The second affirmative showing is that there is sufficient evidence to establish that the accused committed the independent offense or act. The third is that there is a sufficient connection or similarity between the independent offense or act and the crime charged so that proof of the former tends to prove the latter. Chastain v. State, 260 Ga. 789, 790-791 ( 400 S.E.2d 329) (1991). After the 31.3 (B) hearing, and before any evidence concerning a particular independent offense or act may be introduced, the trial court must make a determination that each of these three showings has been satisfactorily made by the state as to that particular independent offense or act.
This determination by the trial court must be made a part of the record.
(c) As we held in Stephens v. State, 261 Ga. 467, 468-469 (6) ( 405 S.E.2d 483) (1991), in its presentation to the trier of fact, the state must do more than merely introduce a certified copy of a conviction and/or indictment into evidence. The state must present the trier of fact with evidence establishing both that the accused committed an independent offense or act and that the connection and/or similarity between that offense or act and the crime charged is such that proof that the accused committed the former tends to prove that the accused also committed the latter.
(d) In the present case, the state informed the trial court during the 31.3 (B) hearing that it intended to introduce into evidence a certified copy of a previous conviction of Williams for possession of cocaine with intent to distribute. The state then went on to state in its place, for the benefit of the trial court, how the conduct giving rise to the previous conviction was similar to the conduct alleged in the present case. However, the state did not inform the trial court of the purpose for which the evidence was being offered and, therefore, it was impossible for the trial court to make the essential preliminary determination as to whether the state was introducing the evidence for an appropriate purpose.
In its presentation to the jury, the state merely submitted into evidence a certified copy of Williams' previous conviction. While the certified copy may have been enough to establish that Williams committed the independent offense, it did not establish the similarity or connection between that independent offense and the crime charged. Indeed, the state presented no evidence to the jury to establish that similarity or connection. As a result of this error during the trial, as well as the error during the 31.3 (B) hearing, Williams' conviction must be reversed.
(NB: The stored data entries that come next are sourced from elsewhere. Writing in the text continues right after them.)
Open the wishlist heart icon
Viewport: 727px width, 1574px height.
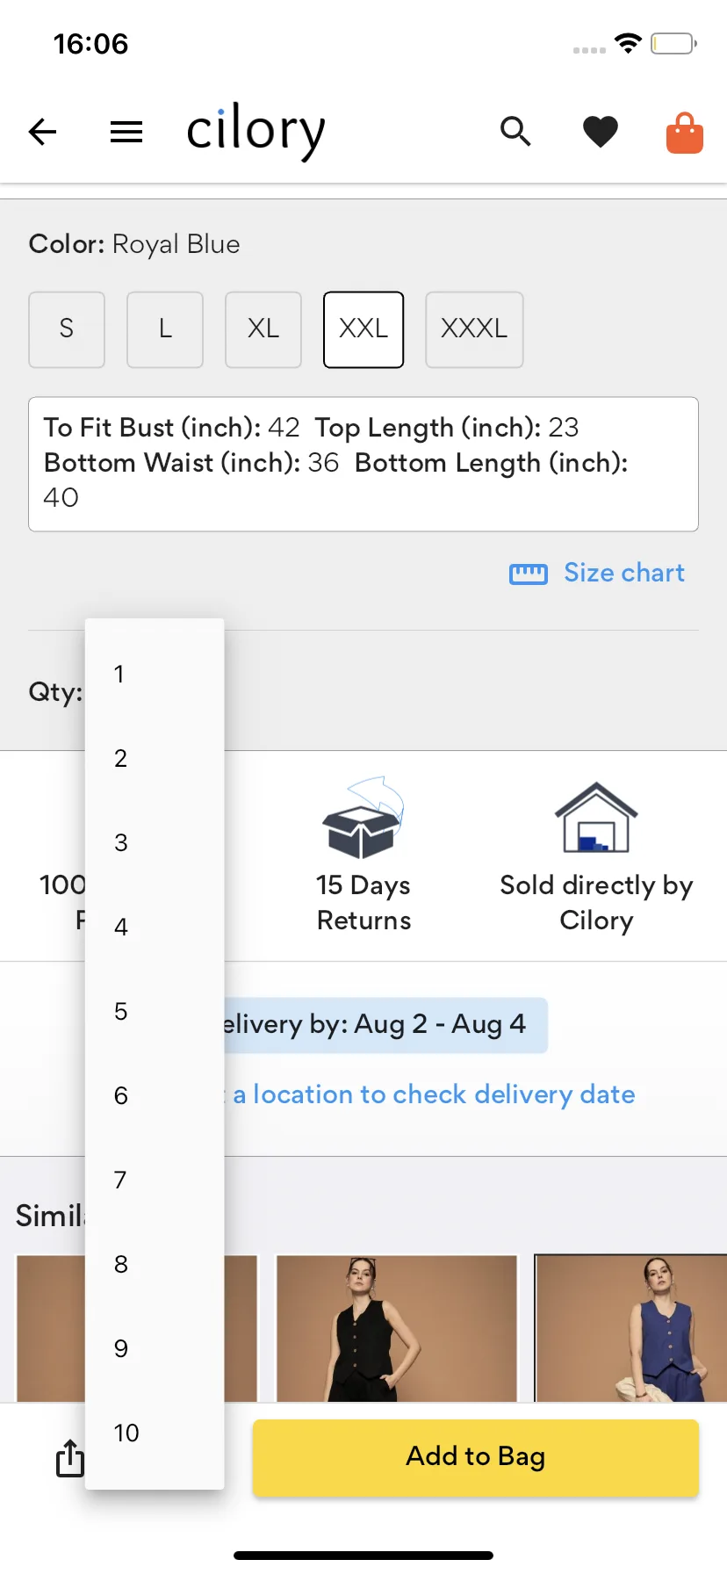coord(601,132)
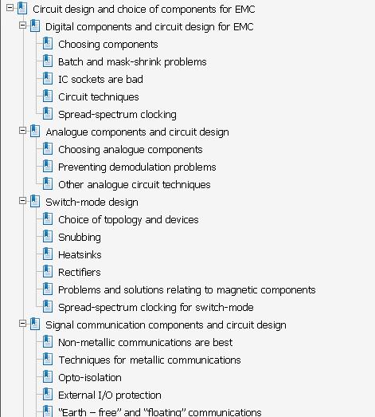This screenshot has width=375, height=417.
Task: Click the bookmark icon beside Opto-isolation
Action: tap(48, 377)
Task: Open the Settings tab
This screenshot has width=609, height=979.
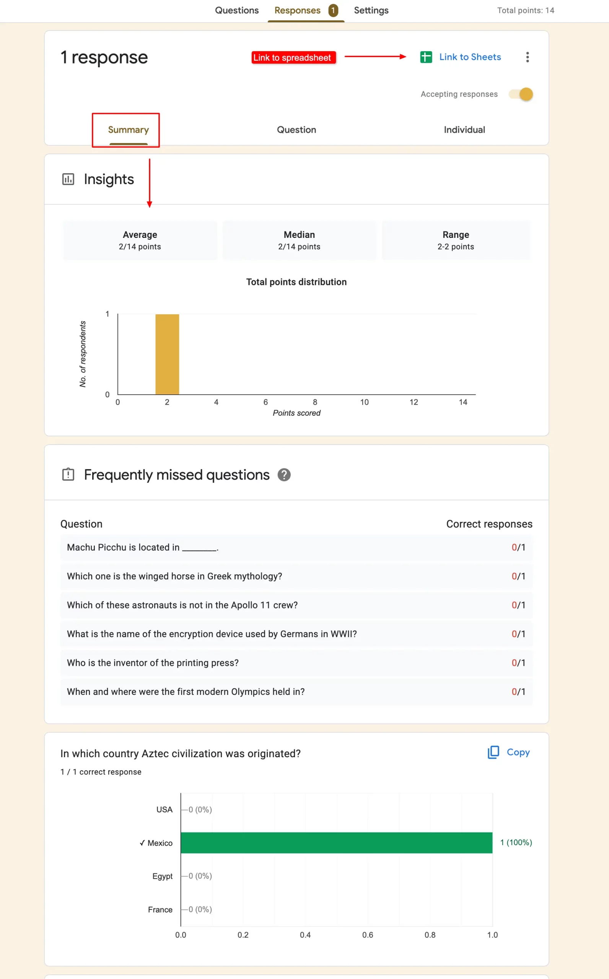Action: click(371, 10)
3. Williams also contends that the trial court erred by not redacting the portion of the certified copy of the prior conviction which dealt with a separate charge of possession of marijuana before providing a copy of the prior conviction to the jury to consider during its deliberations. However, Williams waived the issue by failing to object to that portion of the prior conviction when it was tendered into evidence.
4. Williams argues that the trial court erred by refusing to grant his motion for mistrial after the district attorney, in his opening statement, said that he "expect[ed] the defense to say, `Yes, I had the cocaine but it was for my own personal use.'" We agree that the remark was improper and should not have been made. However, the record shows that the trial court sustained Williams' objection to the statement, instructed the state not to pursue the statement further and instructed the jury to disregard the statement. The court also gave the jury curative instructions and the state apologized to the court for having made the remark. Under those circumstances, it was not error for the court to refuse to grant a mistrial.
5. Williams' argument concerning the constitutionality of the mandatory life sentence imposed by OCGA § 16-13-30 (d) was decided adversely to him by this court in Stephens v. State, supra.
6. Williams' remaining enumeration is without merit.
Judgment reversed. All the Justices concur, except Bell, J., who dissents as to Division 2 and the judgment.